La FNSEA a organisé lors du Salon de l’agriculture une conférence portant sur l'accompagnement des agriculteurs en difficulté, en présence notamment du ministre de la Justice et garde des Sceaux, Éric Dupont-Moretti. Ce dernier a notamment annoncé une expérimentation de tribunaux aux affaires économiques auxquels les agriculteurs pourraient recourir.
En 2022, le dispositif Agri’écoute a reçu environ 3 000 appels, principalement des zones Bretagne, Pays de la Loire et d’Occitanie et « essentiellement de la part d’éleveurs », a indiqué le président de la Caisse centrale de la Mutualité sociale agricole (MSA), Pascal Cormery. Il est d’ailleurs établi que le risque suicidaire chez les agriculteurs est de 20 à 30 % plus élevé que dans le reste de la population. Pour éviter des issues dramatiques, les organisations professionnelles agricoles ont mis en place un réseau de sentinelles et confié à Daniel Lenoir, ancien directeur général de la MSA, la fonction de coordinateur national interministériel du plan de prévention du mal-être en agriculture.
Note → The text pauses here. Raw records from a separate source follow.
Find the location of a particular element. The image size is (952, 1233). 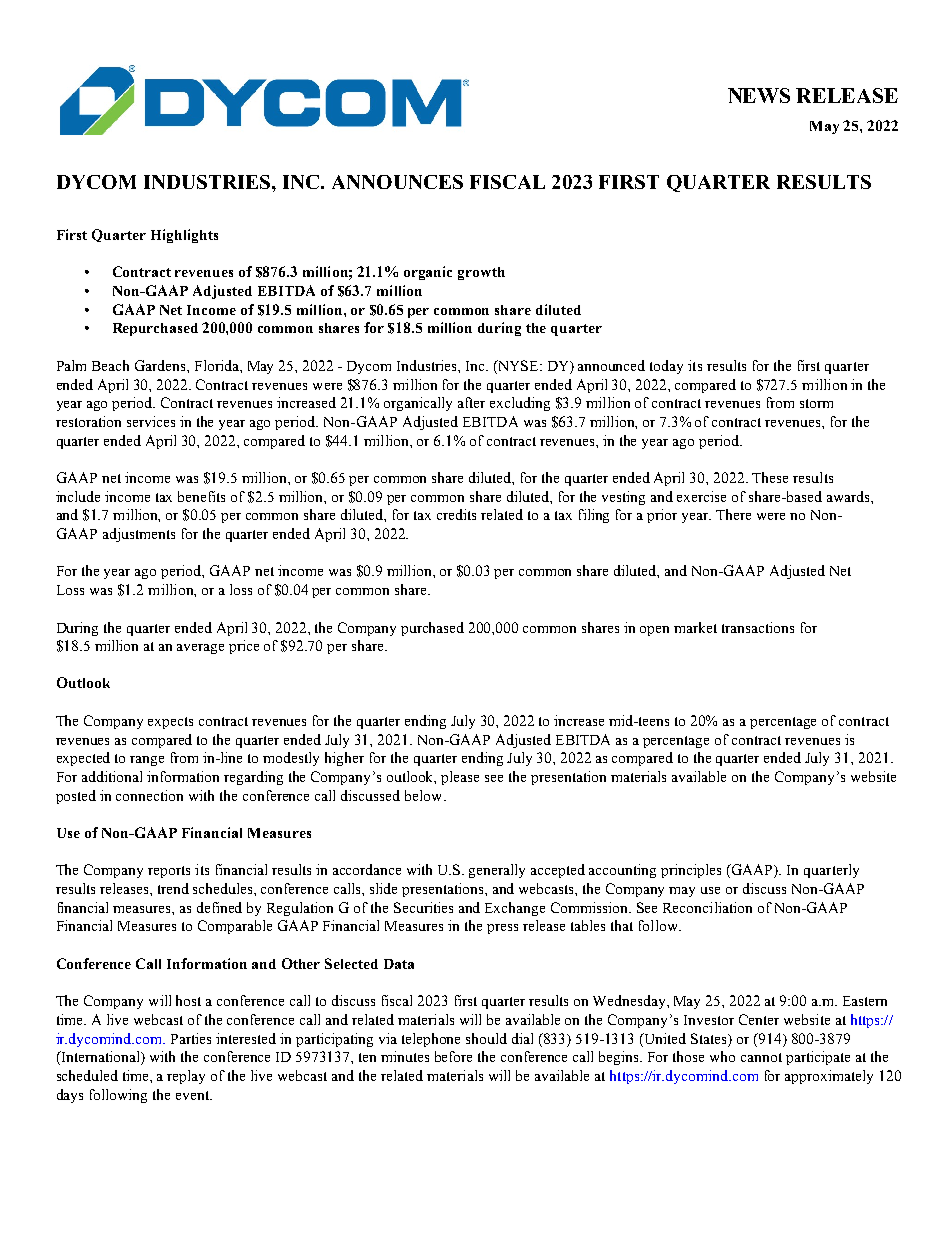

before is located at coordinates (453, 1056).
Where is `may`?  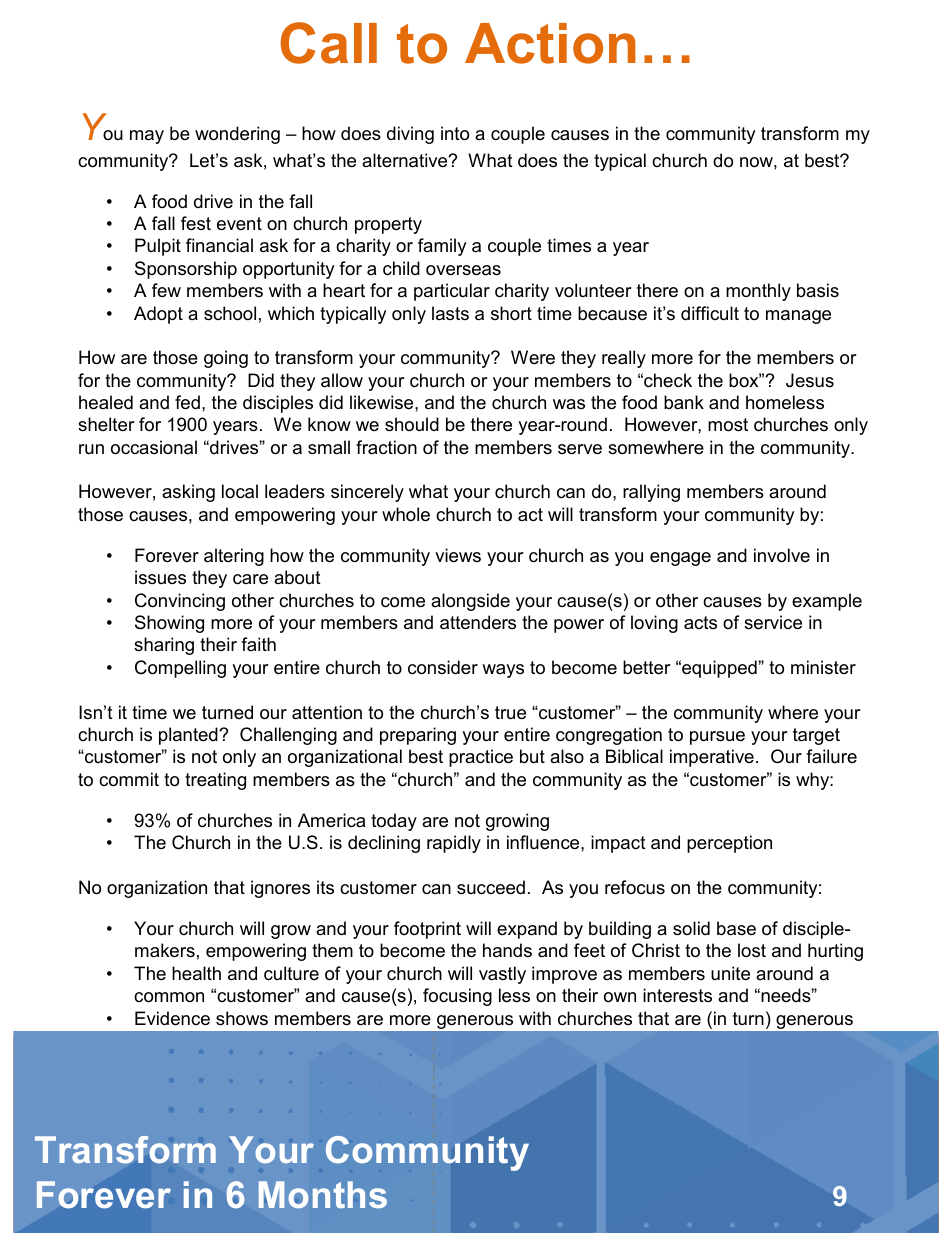 may is located at coordinates (147, 137).
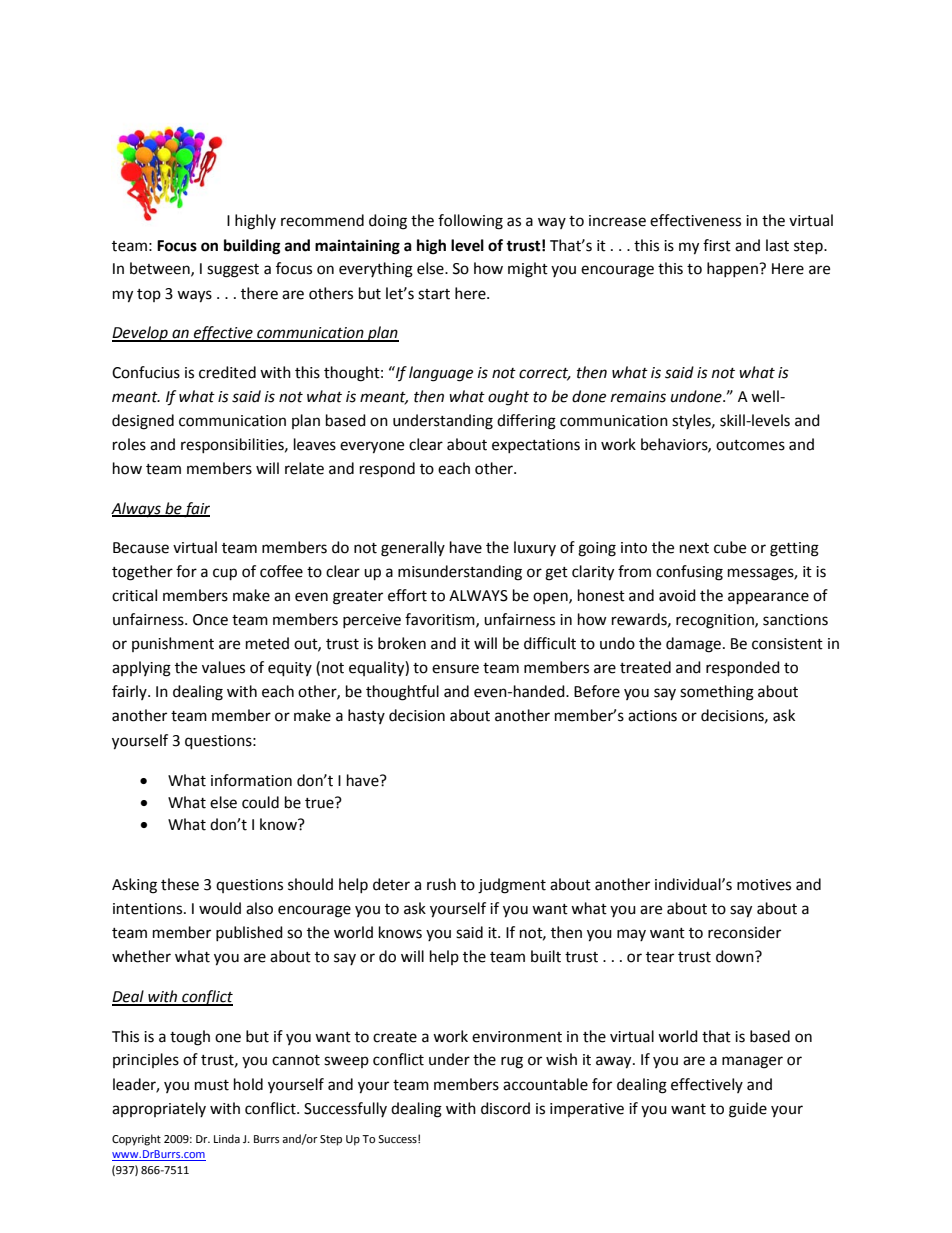 The width and height of the document is (952, 1233). Describe the element at coordinates (470, 222) in the document. I see `following` at that location.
Aides juridiques et économiques
Parce qu’il estime « important d’accompagner les agriculteurs en difficulté », que ce soit économique et/ou psychologique, le garde des Sceaux, Éric Dupont-Moretti a annoncé la mise en place dans une dizaine de juridictions (grandes, moyennes et petites) de tribunaux des activités économiques (TAE) « à titre expérimental ». Une expérimentation qui s’étalera sur deux ou trois ans, a précisé son directeur de cabinet Jean-Denis Combrexelle. L’objectif est que les agriculteurs puissent avoir affaire à eux en cas de difficultés car les magistrats seraient formés aux arcanes juridiques et économiques, donc aux spécificités du monde agricole. Un projet de loi est en cours de rédaction et devrait être présenté à l’été en Conseil des ministres avant un examen en fin d’année par les parlementaires. « L’objectif est que le monde agricole y trouve son compte pour être mieux entendu », a indiqué Jean-Denis Combrexelle. « Il faut aussi aller au-devant des agriculteurs et dès les premières difficultés leur indiquer la manière à suivre à travers certains dispositifs comme le mandat ad hoc ou le règlement amiable », a détaillé le ministre.
Droit d’antériorité
Ce que regrette à mots feutrés la profession, c’est la méconnaissance des instances judiciaires envers le monde agricole. L’un des aspects les plus prégnants concerne souvent les troubles du voisinage. Le président de Chambres d’agriculture France, Sébastien Windsor, se désole des recours des néoruraux malgré les actions de prévention mises en place par les chambres départementales et les élus locaux. « Des riverains se plaignent des moissons à 23 h 00. Nous n’avons souvent pas le choix et ça ne dure que trois ou quatre jours », s’est-il justifié. Le ministre de la Justice a lui-même concédé que « c’était surréaliste d’être confronté à des recours pour des meuglements de vaches la nuit », sous-entendant que les juges avaient autre chose à faire que de traiter ce genre d’affaires. « Encombrer la justice avec ça », a-t-il lâché, dépité. Il a cependant promis aux agriculteurs de leur donner un coup de main, notamment sur le droit d’antériorité. Une proposition de loi devrait être bientôt rédigée et que le ministre soutiendra. Le principe sera que « celui qui arrive doit s’adapter aux autres », ce qui consacrera le droit d’antériorité et renforcera la loi du 29 janvier 2021 qui définit et renforce le patrimoine sensoriel des campagnes. Pour l’avocat Thimothée Dufour qui défend le dossier de Vincent Verschuere (1), il faut aller plus loin et inclure l’évolution de l’exploitation dans la loi et « protéger les agriculteurs dans leur expansion économique ». Comme l’a résumé Christiane Lambert, il faut que le droit puisse « allier humanisme, bon sens et méthode ». Car on veut simplement « travailler sur notre territoire », a conclu Luc Smessaert, vice-président de la FNSEA.